**Required action:**
Begin at the line containing "Given: Tap the back arrow icon" and give again every line to the end of the records, exactly, without the pictures.

(Stored data)
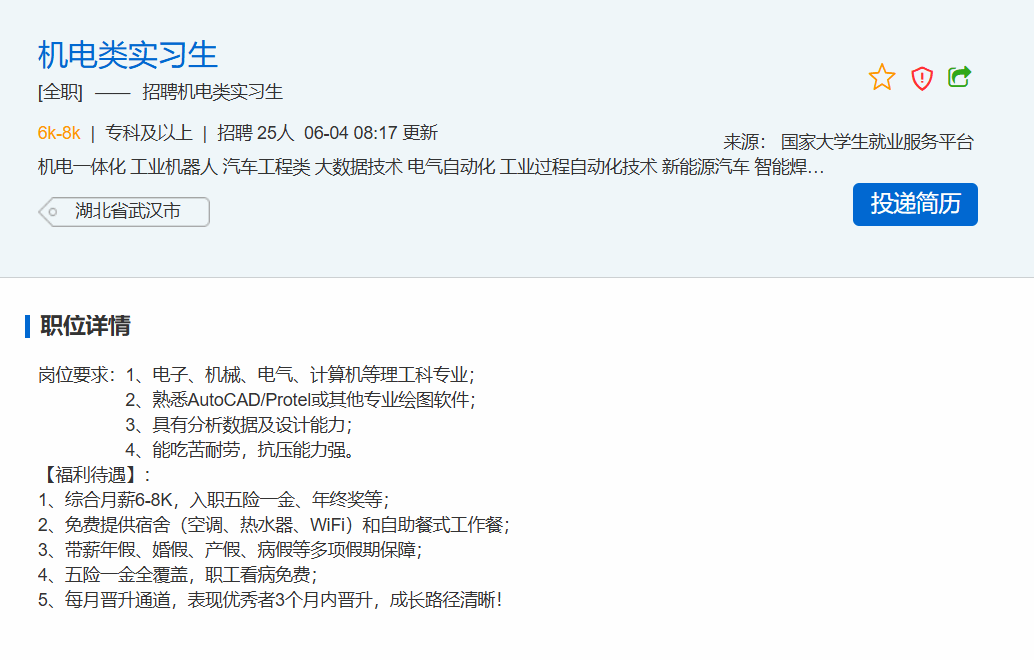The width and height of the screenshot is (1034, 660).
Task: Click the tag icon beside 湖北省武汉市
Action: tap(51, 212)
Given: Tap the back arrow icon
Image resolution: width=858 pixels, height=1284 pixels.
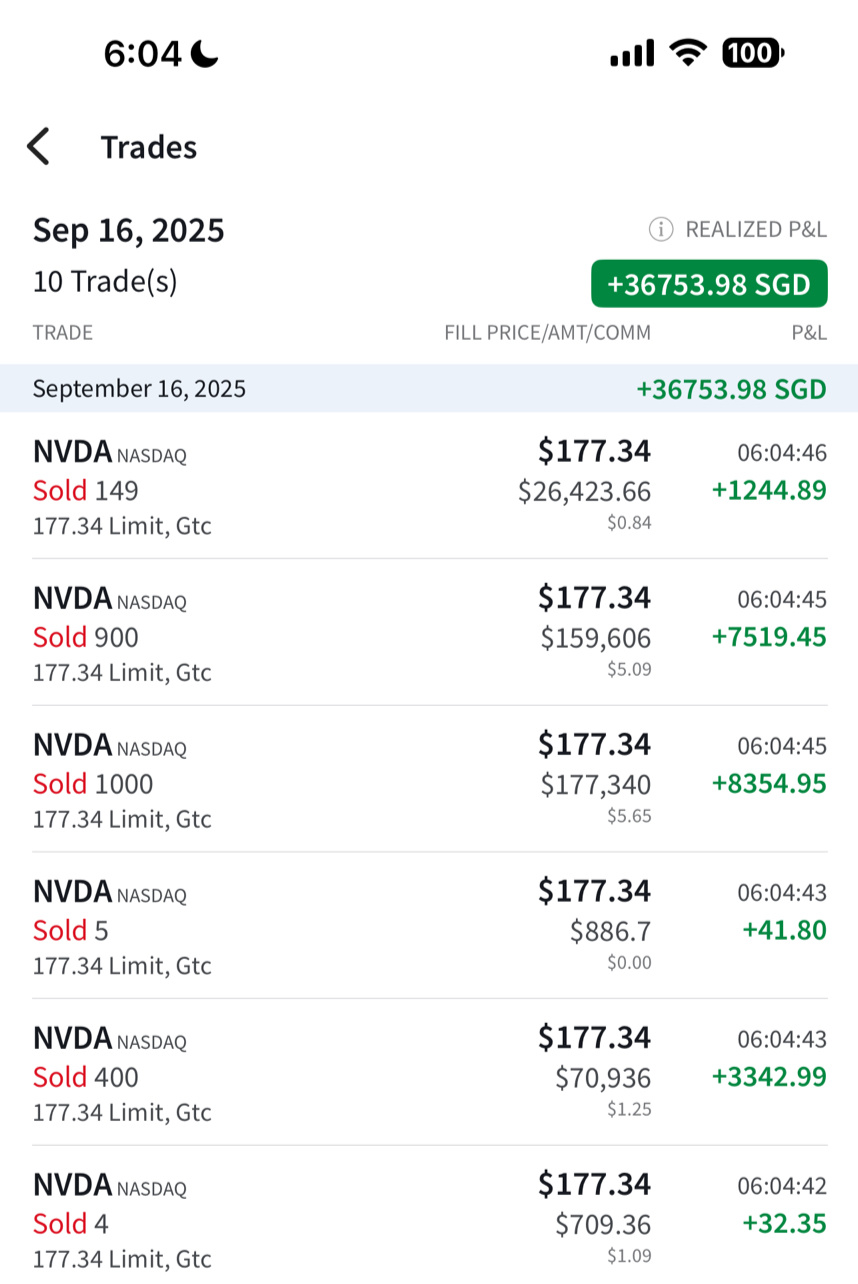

**Exercise response:**
Given: Tap the back arrow icon
Image resolution: width=858 pixels, height=1284 pixels.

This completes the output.